Oh, good, girly needs a new diaper (she's currently in a snappi'd hand-dyed indian cotton flat diaper, folded with the origami fold, isn't that awesome?), which frees me from continuing to ramble and you from continuing to read.

Sunday, February 04, 2007

I had a dream

Not to be confused with I have a dream. This is about an actual dream. I remember almost all of my dreams these days, as I tend to be ripped from them unceremoniously by the scream of a baby. My dreams end with the scratchy shriek of a record ripped from a record player (remember those?), but I do remember them.

In this particular dream, I was being given a tour of the prison I was about to enter for 26 years. The tour was pleasant and reminiscent of a college orientation - here is the gym, here are the medical facilities. I was to enter the prison the following morning, but first had to have some dental work done. Why was I going to prison? This part was vague, but my impression is that I had stolen a car. I realized, part way through my prison tour, that I would miss the children growing up, and I got very sad.

Then I woke up, started spending time with my children, and decided to steal a car. Ha! Just kidding!

Things to note (I'm list-prone these days, helps my feeble brain feel orderly):
1. I would have suspected that any crime I'd commit would be more violent and less materially-based than grand theft auto.
2. In my dream, I didn't consider for a moment that my husband might not still be waiting for me 26 years later. I must have a lot of faith in our marriage. Good to know.
3. I really should call the dentist. It's been awhile.
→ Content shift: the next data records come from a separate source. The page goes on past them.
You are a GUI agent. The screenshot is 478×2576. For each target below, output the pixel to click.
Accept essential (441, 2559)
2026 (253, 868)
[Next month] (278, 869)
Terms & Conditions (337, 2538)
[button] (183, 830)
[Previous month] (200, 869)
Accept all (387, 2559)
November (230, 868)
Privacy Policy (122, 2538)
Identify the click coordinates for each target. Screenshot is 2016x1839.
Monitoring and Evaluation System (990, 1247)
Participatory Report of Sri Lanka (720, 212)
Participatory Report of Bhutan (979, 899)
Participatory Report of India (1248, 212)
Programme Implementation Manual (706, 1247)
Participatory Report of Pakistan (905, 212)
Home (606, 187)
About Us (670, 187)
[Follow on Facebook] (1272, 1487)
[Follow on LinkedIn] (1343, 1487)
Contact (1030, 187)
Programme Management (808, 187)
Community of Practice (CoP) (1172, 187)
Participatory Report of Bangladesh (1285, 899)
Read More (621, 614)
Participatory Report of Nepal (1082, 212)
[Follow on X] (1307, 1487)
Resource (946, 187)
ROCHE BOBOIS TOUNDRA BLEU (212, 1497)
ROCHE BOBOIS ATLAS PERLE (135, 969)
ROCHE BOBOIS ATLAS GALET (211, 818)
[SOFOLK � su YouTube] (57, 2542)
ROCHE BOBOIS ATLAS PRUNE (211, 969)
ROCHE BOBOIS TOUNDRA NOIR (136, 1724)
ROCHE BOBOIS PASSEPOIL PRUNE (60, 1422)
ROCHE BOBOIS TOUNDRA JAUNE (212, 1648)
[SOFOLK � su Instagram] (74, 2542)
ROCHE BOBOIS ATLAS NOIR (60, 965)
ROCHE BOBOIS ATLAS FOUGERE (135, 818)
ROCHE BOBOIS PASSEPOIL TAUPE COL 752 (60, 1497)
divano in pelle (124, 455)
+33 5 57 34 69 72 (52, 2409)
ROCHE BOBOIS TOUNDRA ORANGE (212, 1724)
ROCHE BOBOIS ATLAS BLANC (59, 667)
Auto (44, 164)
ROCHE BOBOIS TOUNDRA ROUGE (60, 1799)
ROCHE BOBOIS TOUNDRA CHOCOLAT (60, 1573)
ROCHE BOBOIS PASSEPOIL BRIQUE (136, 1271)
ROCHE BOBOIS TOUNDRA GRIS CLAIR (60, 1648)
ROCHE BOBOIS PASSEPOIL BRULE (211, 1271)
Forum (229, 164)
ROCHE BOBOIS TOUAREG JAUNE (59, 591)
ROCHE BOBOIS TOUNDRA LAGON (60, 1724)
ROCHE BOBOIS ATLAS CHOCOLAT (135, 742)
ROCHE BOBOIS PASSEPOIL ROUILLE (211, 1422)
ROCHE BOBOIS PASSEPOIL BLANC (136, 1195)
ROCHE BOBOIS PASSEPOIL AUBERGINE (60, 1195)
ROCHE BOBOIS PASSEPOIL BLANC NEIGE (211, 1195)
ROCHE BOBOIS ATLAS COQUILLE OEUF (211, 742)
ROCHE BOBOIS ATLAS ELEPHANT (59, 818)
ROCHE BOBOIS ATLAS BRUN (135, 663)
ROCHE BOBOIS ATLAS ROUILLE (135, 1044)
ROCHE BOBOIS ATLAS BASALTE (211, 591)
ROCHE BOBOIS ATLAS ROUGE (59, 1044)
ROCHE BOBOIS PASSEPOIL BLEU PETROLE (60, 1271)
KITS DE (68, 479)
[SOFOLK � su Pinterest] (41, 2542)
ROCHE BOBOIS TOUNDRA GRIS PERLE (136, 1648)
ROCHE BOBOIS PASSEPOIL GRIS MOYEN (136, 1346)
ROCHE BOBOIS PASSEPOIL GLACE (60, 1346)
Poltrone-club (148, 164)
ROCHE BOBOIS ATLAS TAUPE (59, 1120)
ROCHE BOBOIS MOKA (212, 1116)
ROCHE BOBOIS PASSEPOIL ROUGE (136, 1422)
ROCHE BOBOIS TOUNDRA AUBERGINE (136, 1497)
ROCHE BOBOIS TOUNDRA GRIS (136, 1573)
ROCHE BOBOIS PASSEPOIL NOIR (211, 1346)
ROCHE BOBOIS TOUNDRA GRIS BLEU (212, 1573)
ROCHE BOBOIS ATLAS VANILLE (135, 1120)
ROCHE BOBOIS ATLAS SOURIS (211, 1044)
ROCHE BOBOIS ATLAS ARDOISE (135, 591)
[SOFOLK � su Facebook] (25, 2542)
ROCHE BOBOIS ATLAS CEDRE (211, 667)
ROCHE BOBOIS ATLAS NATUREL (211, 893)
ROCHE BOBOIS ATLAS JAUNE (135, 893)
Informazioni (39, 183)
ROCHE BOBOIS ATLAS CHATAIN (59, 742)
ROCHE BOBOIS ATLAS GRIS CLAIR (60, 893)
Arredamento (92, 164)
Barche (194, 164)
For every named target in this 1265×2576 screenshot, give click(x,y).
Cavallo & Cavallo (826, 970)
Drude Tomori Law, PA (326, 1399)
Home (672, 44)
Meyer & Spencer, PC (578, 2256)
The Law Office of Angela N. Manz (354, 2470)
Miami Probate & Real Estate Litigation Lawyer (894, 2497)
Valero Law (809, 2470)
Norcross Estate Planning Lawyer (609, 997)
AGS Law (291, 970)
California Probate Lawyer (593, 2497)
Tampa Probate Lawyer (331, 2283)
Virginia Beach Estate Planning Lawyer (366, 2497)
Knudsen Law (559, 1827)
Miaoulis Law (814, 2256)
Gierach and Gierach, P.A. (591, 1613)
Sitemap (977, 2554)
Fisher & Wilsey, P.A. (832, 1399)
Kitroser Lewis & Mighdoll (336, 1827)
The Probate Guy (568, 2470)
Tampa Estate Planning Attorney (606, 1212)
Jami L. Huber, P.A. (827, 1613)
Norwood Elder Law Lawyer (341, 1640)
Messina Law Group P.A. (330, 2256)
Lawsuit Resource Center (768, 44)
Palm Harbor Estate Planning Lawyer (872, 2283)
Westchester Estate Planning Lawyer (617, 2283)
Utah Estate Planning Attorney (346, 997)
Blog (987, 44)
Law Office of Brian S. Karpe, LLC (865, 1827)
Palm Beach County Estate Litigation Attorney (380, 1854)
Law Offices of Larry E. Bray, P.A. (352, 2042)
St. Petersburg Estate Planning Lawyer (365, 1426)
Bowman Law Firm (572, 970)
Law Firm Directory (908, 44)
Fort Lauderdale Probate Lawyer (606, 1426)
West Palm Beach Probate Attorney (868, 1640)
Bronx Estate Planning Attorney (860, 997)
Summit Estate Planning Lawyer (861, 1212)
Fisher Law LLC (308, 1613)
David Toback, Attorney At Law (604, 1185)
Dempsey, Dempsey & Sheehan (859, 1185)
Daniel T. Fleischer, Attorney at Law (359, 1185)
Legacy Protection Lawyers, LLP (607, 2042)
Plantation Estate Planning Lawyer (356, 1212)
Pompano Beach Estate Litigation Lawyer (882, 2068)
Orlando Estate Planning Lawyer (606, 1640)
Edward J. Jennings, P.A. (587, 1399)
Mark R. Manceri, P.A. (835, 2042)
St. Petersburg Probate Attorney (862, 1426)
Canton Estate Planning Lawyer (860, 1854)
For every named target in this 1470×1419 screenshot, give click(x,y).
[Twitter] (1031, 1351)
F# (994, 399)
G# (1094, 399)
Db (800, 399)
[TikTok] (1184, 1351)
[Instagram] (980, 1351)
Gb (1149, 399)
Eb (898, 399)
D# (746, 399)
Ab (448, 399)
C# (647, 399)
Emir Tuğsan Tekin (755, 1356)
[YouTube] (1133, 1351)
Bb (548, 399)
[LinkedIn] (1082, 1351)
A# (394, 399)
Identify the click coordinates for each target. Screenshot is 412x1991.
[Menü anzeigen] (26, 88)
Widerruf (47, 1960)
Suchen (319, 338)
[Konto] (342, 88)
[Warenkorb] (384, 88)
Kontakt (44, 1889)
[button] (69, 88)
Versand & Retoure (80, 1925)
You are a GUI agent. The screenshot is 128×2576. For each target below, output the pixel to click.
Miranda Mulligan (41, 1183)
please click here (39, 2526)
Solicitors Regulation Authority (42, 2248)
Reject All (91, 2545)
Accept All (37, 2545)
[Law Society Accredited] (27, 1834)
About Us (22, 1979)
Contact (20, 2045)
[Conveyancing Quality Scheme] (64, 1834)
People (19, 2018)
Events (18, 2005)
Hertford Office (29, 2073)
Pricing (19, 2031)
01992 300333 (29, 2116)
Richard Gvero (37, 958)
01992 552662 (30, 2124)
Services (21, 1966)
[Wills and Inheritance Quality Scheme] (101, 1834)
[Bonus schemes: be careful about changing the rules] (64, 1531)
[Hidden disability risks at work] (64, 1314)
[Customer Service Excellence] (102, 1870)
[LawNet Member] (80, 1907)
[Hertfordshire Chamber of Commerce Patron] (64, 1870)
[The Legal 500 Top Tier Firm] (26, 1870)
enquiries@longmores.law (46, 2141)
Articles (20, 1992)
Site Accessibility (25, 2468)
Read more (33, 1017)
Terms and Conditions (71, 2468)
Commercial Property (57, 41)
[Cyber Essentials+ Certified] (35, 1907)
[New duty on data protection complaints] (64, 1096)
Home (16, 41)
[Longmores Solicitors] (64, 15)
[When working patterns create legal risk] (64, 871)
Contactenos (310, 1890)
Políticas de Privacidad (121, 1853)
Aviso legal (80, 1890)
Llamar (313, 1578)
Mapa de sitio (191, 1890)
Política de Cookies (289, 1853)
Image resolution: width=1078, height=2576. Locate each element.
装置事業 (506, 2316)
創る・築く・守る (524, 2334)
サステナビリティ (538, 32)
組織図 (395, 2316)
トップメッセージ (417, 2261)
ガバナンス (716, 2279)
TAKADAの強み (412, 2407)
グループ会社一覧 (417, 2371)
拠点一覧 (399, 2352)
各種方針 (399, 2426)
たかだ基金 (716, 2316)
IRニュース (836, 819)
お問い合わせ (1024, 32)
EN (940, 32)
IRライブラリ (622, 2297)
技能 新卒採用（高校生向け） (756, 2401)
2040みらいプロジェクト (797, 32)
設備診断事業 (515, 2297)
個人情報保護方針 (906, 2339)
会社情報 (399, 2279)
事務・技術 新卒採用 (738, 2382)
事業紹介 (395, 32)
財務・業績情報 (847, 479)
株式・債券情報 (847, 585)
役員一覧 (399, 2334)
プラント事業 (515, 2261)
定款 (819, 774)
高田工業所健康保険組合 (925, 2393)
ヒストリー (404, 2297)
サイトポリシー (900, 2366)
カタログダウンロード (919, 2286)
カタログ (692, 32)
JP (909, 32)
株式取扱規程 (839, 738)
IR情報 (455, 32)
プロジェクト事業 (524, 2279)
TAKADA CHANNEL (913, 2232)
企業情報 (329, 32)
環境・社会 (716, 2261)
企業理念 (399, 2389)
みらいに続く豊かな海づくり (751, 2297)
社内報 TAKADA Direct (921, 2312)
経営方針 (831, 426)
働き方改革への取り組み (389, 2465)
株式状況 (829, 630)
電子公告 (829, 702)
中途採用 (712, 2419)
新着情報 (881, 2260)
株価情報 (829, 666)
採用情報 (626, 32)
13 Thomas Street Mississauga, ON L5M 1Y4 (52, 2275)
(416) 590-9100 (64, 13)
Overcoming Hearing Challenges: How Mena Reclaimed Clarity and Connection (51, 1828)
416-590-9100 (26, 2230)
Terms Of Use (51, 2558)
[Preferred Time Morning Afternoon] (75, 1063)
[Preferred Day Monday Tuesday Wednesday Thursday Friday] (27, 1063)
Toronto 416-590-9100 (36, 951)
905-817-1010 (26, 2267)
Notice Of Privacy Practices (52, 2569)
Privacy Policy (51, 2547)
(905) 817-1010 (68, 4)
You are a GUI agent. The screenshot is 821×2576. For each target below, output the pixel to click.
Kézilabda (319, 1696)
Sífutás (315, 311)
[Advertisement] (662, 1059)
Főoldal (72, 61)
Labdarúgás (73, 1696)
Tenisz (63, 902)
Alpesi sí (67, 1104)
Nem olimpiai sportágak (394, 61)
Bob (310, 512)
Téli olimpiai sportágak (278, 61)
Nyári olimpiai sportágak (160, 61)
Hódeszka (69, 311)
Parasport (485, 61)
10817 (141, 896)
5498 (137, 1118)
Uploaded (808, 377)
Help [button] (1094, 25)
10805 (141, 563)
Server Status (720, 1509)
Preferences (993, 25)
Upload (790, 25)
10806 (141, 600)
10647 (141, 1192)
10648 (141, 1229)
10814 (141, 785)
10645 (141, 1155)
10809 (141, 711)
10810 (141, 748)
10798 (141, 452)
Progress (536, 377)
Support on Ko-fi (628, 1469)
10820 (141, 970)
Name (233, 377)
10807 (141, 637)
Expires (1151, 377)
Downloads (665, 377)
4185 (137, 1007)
Saturday, February 03, 2007

I have a dream. Sort of.

At long last, I am writing the promised life dream post. As is my wont, I'm already changing my mind about this, because my attention span can be best measured in seconds, not years or even months, but here it is anyway:

I want to buy a small farm (a farmette, if you will) near the city. Just a few acres. I want to have a couple horses (this is the only part of the dream that has actually persisted throughout my entire life) and some goats. I need the goats - and this is the part that puts my husband into hysterics - so I can card their wool, spin it into yarn, and knit it. Oh, and I want to homeschool my kids on the farm.

It's funny that I'm visualizing this possible future 10 years after moving to the city to start my IT career. I remember that year well, and my dreams then involved climbing the corporate ladder fast and breaking any glass ceilings I encountered. I was engaged, but to someone I actually didn't like all that well (what can I say, my past is littered with ill-conceived choices), and although I knew I wanted children some day, I imagined that day to be far off into the future. Plus, I think I had some vague notion that I could be uber-career-girl AND have a family, having bought the feminist ideals of my mother's generation wholesale and forgetting (or having not yet discovered) that I totally and completely suck on no sleep. And am pretty lazy, really. Oh, and hate working.

I'm fickle, though. I started looking at houses for sale around here the other night (we're not moving, I was just killing time), and found a really gorgeous, huge old house that costs a fortune. So that made me think I should go back to work and make boatloads of money and buy a large house. Why are my dreams so immoderate? I want either extreme simplicity or extreme luxury. Well, since simplicity is cheaper, that's not as hard a decision as it sounds.

What I should dream of is becoming a competitive eating champion. I could totally win at eating. I have been blowing through an alarming amount of food this week, even by my own usually very high standards.

Friday, February 02, 2007

Things I have said waaaaaaay too many times today

1. Be quiet, the babies are asleep.
2. Don't spit on your brother.
3. Stop throwing things.
4. Be quiet.
5. The babies are asleep.
6. Don't knock the baby over.
7. Be quiet.
8. The babies are asleep.
9. Go to your room.
10. Be quiet.
11. I don't want to see your penis in the living room.
12. Be quiet.
13. Go to your room.
14. BE. QUIET. The babies are asleep.